**Records taken from a data source**.

'''

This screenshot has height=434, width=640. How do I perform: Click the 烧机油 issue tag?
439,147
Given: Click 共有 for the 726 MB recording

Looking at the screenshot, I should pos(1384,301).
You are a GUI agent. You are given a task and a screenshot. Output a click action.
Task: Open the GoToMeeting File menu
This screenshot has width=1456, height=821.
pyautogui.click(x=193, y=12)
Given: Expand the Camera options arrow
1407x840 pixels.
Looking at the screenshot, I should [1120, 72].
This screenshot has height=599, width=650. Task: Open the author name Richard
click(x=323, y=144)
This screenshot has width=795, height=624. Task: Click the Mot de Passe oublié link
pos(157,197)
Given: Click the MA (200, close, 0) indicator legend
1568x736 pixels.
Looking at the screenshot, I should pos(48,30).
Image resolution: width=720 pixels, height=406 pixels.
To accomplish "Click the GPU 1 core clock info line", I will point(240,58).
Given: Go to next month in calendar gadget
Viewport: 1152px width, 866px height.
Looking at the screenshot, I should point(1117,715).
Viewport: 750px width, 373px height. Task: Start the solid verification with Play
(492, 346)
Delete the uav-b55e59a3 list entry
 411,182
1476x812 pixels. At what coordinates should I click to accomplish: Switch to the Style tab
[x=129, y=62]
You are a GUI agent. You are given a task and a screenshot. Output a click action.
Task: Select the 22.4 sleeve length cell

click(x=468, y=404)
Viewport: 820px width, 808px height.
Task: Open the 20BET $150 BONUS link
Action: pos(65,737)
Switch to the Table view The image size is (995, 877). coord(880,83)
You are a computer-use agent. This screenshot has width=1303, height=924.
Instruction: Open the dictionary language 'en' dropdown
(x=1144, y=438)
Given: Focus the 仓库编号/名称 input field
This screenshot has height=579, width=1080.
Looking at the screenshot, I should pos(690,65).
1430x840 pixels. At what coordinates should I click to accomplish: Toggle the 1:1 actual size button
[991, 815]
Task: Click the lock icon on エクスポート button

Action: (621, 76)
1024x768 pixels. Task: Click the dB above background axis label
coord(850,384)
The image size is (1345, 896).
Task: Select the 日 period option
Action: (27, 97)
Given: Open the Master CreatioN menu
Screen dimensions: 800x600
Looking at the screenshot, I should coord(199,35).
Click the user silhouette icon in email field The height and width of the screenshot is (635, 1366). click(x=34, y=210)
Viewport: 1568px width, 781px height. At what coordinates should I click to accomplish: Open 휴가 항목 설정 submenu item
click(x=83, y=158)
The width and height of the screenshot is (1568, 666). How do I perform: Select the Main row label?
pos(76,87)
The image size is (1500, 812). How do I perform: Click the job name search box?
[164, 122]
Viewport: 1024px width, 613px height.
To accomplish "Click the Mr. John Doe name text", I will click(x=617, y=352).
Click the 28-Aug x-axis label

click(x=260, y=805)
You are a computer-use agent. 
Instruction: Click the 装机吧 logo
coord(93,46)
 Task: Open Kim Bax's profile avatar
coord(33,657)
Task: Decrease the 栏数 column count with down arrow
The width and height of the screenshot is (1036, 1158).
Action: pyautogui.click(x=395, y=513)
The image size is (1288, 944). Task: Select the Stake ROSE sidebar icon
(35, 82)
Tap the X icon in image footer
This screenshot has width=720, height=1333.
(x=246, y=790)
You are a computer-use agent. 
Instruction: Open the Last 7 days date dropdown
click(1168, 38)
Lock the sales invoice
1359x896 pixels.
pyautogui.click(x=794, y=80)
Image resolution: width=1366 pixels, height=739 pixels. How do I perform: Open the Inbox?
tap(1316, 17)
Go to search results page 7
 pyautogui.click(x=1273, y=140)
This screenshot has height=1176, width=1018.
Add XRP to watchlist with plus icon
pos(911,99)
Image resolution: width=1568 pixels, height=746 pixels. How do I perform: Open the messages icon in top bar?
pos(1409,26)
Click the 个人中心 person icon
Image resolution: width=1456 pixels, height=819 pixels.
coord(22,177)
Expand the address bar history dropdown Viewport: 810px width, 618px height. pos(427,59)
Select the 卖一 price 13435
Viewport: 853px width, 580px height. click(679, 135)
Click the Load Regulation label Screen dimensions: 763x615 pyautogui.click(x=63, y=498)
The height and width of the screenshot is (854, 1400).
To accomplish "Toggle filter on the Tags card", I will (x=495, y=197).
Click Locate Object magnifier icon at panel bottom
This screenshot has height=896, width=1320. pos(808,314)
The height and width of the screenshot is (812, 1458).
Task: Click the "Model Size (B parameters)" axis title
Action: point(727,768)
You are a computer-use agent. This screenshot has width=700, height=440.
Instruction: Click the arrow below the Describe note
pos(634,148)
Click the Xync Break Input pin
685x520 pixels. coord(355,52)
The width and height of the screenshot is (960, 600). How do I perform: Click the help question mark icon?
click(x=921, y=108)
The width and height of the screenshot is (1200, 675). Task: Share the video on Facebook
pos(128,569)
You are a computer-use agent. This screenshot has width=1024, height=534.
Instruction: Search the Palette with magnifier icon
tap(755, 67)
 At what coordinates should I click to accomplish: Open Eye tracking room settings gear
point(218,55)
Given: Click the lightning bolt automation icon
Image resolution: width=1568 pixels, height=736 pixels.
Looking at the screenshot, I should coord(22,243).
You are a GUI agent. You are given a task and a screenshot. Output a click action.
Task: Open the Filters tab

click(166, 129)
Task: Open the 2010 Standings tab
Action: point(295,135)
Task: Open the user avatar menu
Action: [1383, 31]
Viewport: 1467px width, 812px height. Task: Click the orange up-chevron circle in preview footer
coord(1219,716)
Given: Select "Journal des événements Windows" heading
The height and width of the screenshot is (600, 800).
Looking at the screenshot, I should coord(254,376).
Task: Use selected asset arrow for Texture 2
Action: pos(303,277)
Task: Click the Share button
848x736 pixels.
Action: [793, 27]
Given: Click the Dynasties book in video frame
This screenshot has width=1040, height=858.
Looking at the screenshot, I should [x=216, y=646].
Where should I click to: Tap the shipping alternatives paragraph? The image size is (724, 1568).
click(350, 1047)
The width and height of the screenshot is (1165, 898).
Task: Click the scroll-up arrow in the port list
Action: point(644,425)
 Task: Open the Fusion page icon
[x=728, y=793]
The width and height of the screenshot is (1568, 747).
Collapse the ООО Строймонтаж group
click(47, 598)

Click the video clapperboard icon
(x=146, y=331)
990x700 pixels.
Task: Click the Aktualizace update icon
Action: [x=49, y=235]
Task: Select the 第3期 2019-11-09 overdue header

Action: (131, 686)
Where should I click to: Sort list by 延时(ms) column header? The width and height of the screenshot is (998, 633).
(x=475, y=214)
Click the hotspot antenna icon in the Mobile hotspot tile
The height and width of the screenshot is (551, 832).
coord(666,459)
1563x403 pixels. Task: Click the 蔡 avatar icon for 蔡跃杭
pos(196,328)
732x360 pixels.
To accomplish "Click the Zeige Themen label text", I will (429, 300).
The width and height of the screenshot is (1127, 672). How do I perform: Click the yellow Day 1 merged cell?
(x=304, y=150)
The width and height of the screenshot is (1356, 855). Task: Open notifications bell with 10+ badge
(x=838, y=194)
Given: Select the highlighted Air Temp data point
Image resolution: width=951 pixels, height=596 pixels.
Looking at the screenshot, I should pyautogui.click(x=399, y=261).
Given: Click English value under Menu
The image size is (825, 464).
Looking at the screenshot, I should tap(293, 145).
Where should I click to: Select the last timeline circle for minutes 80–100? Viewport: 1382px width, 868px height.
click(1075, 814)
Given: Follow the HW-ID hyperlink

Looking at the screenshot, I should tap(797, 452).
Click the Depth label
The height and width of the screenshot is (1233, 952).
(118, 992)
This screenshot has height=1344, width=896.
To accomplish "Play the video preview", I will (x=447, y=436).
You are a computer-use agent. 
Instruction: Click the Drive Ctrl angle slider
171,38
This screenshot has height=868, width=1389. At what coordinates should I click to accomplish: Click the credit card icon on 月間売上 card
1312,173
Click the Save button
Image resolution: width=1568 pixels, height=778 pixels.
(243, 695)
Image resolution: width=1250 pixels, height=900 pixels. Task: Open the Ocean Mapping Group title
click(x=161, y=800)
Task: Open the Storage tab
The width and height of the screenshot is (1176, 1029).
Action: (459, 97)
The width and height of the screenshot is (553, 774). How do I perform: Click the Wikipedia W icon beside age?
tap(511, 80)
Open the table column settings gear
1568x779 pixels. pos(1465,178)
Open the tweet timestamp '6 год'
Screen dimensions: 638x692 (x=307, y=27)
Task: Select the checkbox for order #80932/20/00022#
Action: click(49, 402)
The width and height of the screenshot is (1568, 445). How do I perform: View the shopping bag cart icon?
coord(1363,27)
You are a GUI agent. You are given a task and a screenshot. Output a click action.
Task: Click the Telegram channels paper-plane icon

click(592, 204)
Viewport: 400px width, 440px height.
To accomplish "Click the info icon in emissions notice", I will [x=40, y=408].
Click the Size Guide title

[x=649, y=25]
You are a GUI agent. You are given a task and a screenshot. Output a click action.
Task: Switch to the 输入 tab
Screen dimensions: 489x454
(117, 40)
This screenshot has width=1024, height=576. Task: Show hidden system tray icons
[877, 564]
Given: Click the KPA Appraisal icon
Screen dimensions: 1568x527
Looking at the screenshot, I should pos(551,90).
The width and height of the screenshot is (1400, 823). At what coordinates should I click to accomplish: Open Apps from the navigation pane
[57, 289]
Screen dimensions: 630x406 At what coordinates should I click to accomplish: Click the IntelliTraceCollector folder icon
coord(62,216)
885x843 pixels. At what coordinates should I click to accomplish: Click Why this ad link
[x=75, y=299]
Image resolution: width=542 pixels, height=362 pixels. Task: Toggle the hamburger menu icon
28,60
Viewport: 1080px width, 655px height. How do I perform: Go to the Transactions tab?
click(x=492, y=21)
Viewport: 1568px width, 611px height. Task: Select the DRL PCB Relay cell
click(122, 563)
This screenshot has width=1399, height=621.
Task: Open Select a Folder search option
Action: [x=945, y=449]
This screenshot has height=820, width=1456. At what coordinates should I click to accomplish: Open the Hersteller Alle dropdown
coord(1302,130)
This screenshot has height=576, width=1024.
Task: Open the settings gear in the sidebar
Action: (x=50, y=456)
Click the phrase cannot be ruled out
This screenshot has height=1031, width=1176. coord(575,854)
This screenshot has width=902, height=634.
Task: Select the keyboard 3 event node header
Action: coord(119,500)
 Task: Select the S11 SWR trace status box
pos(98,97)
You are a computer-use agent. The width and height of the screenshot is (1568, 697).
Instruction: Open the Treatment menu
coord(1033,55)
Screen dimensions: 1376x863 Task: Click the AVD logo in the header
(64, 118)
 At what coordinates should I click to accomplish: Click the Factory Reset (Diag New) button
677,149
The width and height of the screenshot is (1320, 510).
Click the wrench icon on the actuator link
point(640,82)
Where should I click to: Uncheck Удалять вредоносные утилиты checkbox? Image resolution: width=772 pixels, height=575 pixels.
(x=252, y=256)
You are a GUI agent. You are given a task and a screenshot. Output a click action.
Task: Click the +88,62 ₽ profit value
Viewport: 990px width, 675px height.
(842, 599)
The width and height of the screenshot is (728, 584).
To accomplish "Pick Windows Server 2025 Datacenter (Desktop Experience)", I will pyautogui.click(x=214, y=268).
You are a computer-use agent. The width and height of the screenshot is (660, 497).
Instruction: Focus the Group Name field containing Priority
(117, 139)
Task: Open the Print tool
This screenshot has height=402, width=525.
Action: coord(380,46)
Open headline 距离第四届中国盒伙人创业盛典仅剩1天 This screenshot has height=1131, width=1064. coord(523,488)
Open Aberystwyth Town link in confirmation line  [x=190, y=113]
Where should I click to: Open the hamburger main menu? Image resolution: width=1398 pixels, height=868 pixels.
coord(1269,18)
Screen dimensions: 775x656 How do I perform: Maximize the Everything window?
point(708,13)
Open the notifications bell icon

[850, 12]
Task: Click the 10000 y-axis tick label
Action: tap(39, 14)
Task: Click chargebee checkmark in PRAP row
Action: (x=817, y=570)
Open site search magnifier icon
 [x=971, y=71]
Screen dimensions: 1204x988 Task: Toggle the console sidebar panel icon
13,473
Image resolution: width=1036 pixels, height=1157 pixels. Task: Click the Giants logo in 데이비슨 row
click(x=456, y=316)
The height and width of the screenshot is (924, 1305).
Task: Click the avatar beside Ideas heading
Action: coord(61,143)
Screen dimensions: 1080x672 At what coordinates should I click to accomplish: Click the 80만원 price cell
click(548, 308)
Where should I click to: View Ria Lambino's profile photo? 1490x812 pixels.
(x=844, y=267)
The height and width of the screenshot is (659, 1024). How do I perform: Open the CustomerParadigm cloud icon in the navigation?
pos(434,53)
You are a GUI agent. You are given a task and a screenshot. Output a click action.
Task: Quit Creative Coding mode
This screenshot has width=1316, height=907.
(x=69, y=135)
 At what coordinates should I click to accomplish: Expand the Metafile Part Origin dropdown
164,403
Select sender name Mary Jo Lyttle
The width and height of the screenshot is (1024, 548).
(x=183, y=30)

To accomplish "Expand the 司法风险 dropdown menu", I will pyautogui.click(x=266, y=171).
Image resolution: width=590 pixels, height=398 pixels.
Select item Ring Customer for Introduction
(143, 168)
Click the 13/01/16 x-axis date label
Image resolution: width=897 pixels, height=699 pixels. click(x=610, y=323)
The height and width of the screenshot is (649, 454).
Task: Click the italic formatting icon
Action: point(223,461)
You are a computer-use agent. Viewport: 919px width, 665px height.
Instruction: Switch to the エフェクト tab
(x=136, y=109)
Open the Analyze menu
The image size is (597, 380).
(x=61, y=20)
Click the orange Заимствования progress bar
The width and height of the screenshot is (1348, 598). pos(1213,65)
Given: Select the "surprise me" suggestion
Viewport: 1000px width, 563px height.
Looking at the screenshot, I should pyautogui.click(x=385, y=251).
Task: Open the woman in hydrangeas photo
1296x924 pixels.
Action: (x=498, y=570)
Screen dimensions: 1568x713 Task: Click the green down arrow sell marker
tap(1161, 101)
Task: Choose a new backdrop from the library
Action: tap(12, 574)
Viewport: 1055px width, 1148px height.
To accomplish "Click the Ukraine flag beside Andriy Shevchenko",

'''

**EXERCISE OBJECTIVE**. Can you render the data, starting with the line that contains "will pyautogui.click(x=266, y=171)." and going on through the line that contains "Action: point(223,461)", as a JSON list of strings with one string per line and blank lines left out?

**EXERCISE RESULT**.
[
  "To accomplish \"Expand the 司法风险 dropdown menu\", I will pyautogui.click(x=266, y=171).",
  "Image resolution: width=590 pixels, height=398 pixels.",
  "Select item Ring Customer for Introduction",
  "(143, 168)",
  "Click the 13/01/16 x-axis date label",
  "Image resolution: width=897 pixels, height=699 pixels. click(x=610, y=323)",
  "The height and width of the screenshot is (649, 454).",
  "Task: Click the italic formatting icon",
  "Action: point(223,461)"
]